GOAL OF THE EXERCISE:
Using the material below, copy every line where "height" appears.

DATA FOR PROCESSING:
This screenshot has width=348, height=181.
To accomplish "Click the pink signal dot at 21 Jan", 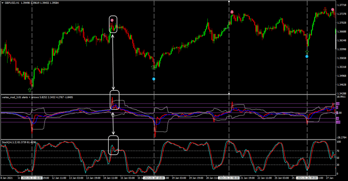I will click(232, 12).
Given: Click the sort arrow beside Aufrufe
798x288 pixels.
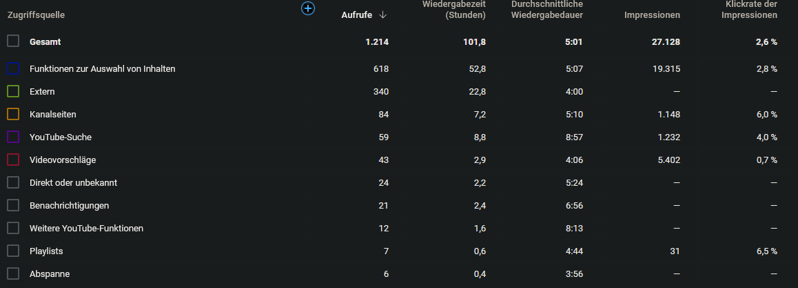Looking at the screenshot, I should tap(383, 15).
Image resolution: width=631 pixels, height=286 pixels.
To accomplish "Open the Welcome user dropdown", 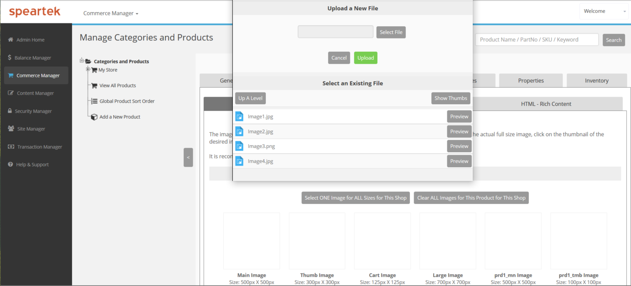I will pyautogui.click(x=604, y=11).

SOLUTION FOR THIS TASK:
This screenshot has width=348, height=181.
Image resolution: width=631 pixels, height=286 pixels.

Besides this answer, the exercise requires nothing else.